### TASK DESCRIPTION:
All of the listing must be given again exactly, except that the images are dropped.

### GIVEN DATA:

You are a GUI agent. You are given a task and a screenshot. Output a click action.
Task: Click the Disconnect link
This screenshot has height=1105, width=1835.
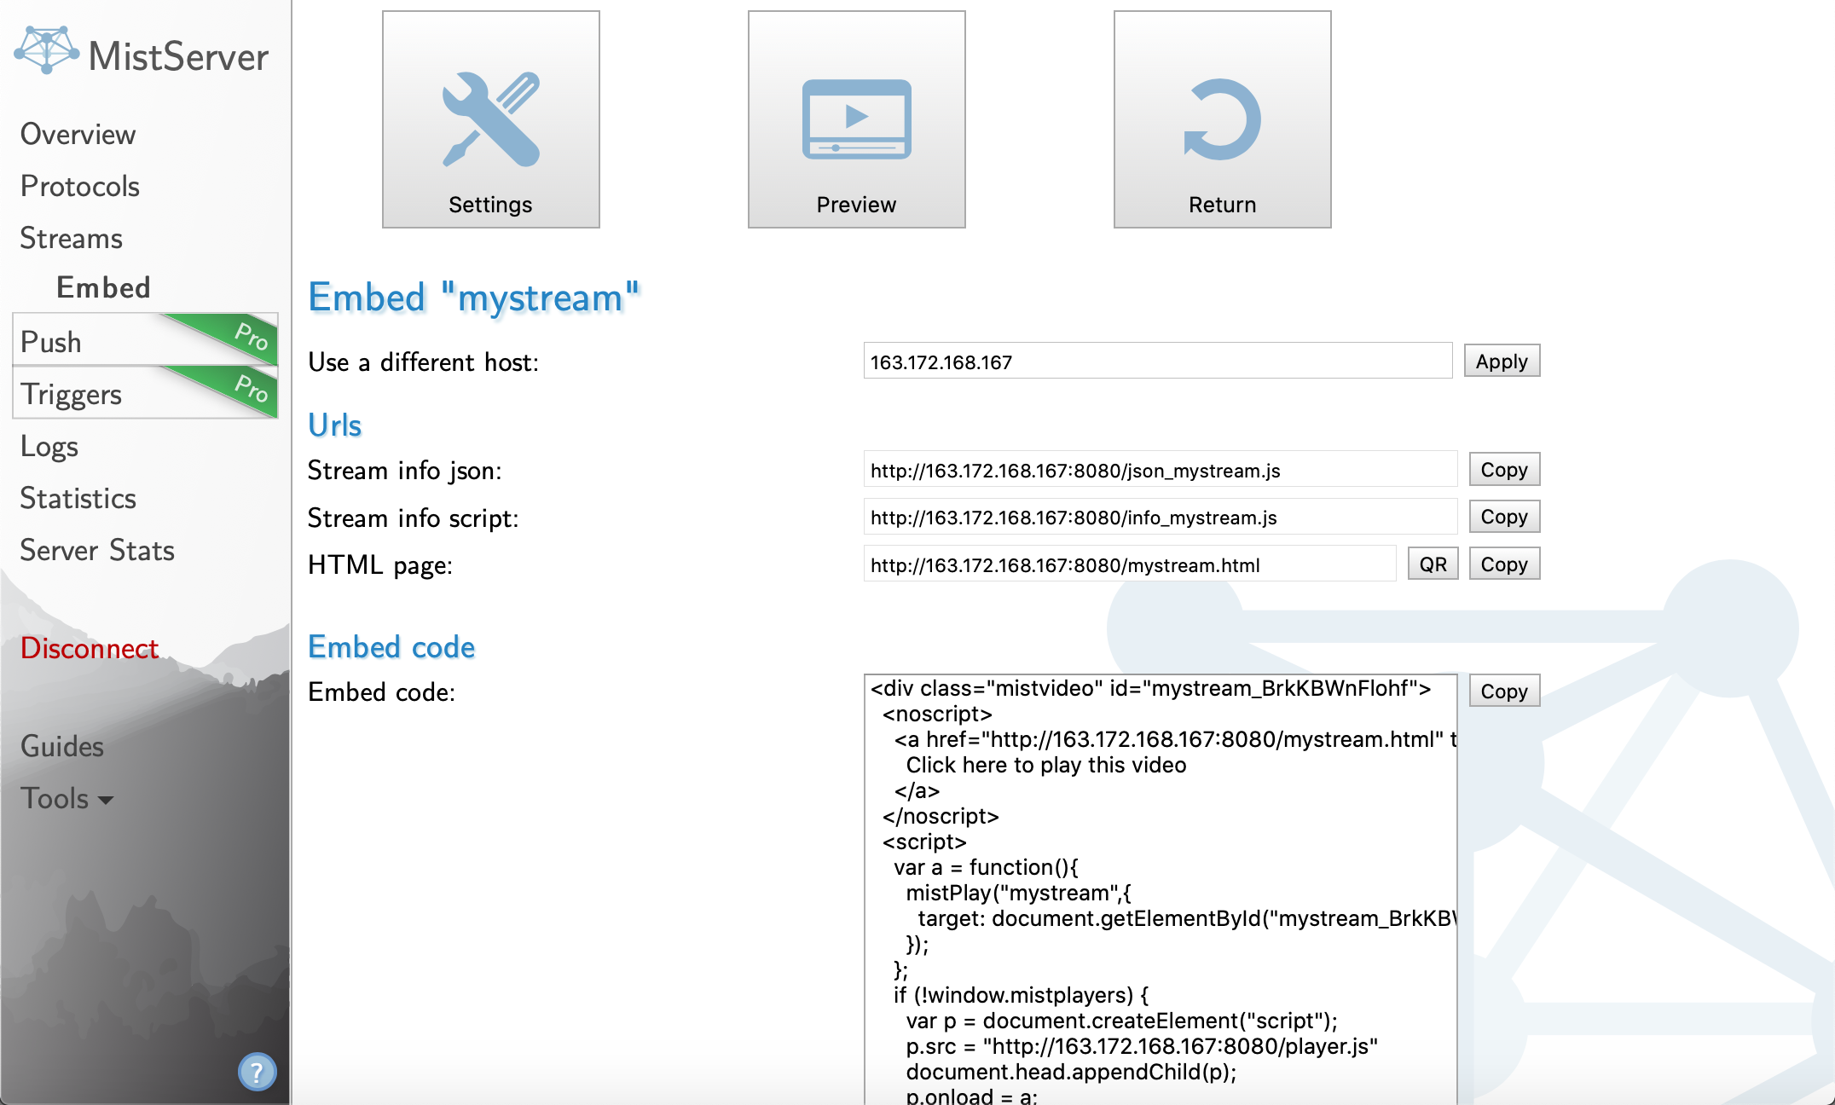click(x=90, y=648)
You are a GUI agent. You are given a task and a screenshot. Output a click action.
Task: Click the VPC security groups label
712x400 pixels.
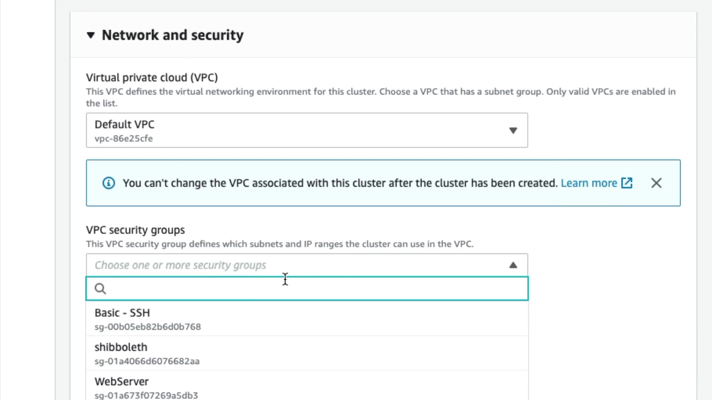click(x=135, y=230)
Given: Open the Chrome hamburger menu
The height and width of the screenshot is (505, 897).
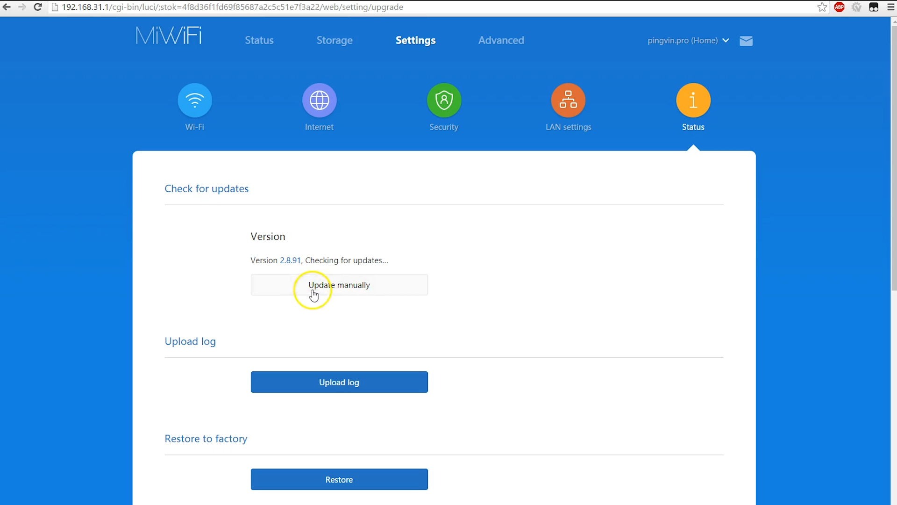Looking at the screenshot, I should 890,7.
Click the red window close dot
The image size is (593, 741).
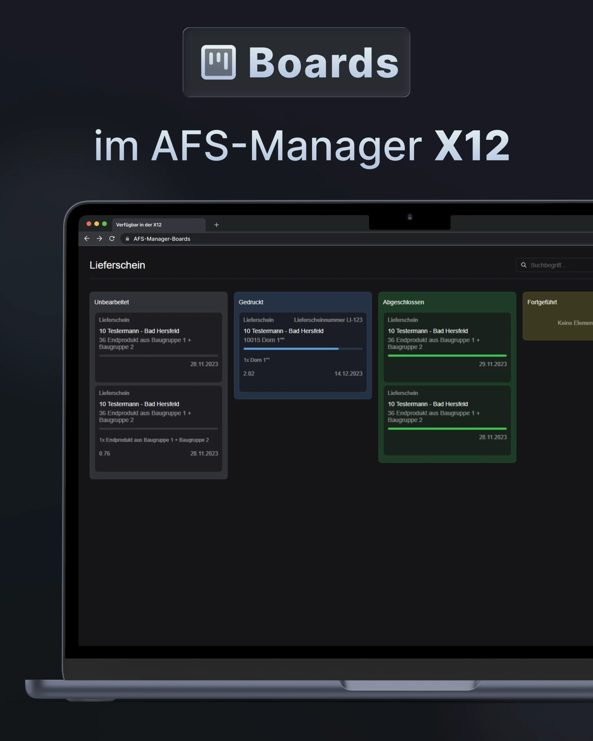[x=89, y=224]
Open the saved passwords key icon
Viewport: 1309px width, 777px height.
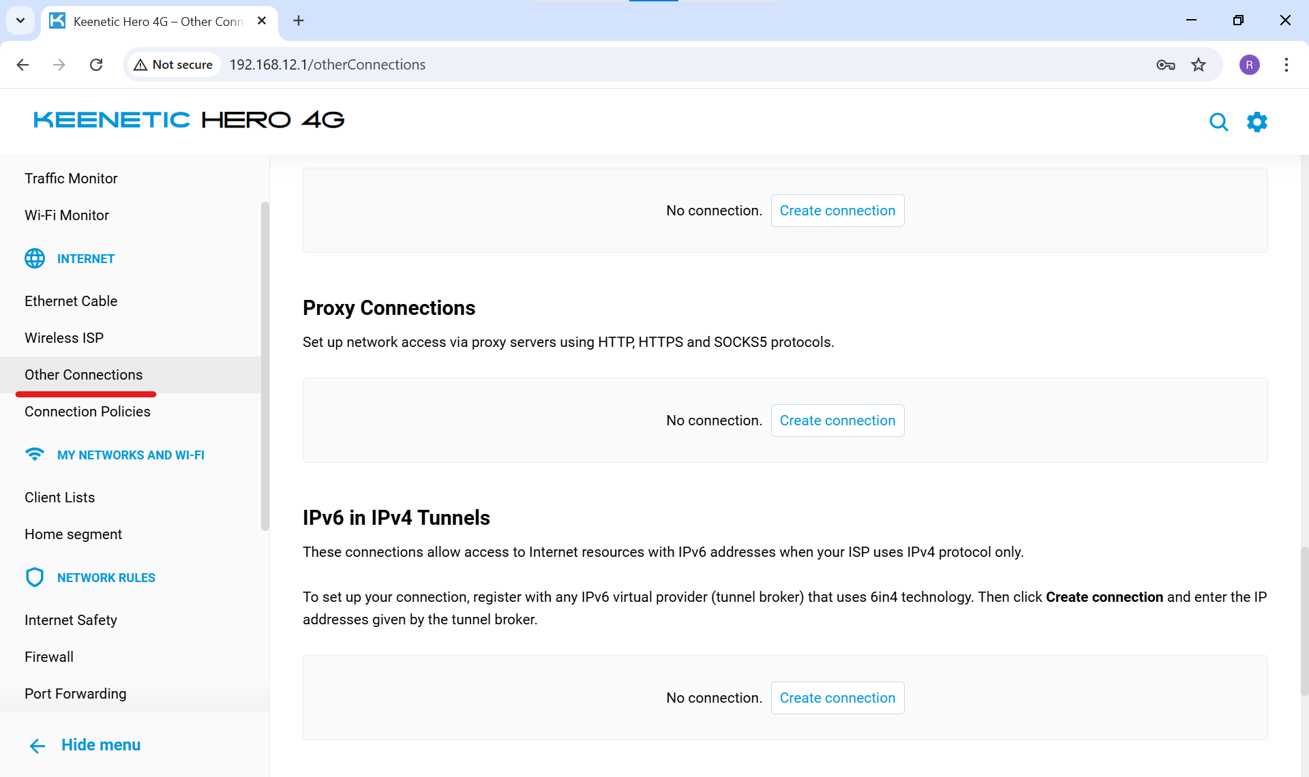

### YOUR SOLUTION:
You are a GUI agent. You are given a task and a screenshot. Output a click action.
Task: Click the Disconnect link
This screenshot has height=1105, width=1835.
click(x=90, y=648)
You are a GUI agent. You are given a task and a screenshot. Output a click action.
Task: Click the VPC security groups label
712x400 pixels.
click(x=135, y=230)
Given: Open the Chrome hamburger menu
The height and width of the screenshot is (505, 897).
Looking at the screenshot, I should 890,7.
Click the red window close dot
The image size is (593, 741).
[x=89, y=224]
Open the saved passwords key icon
Viewport: 1309px width, 777px height.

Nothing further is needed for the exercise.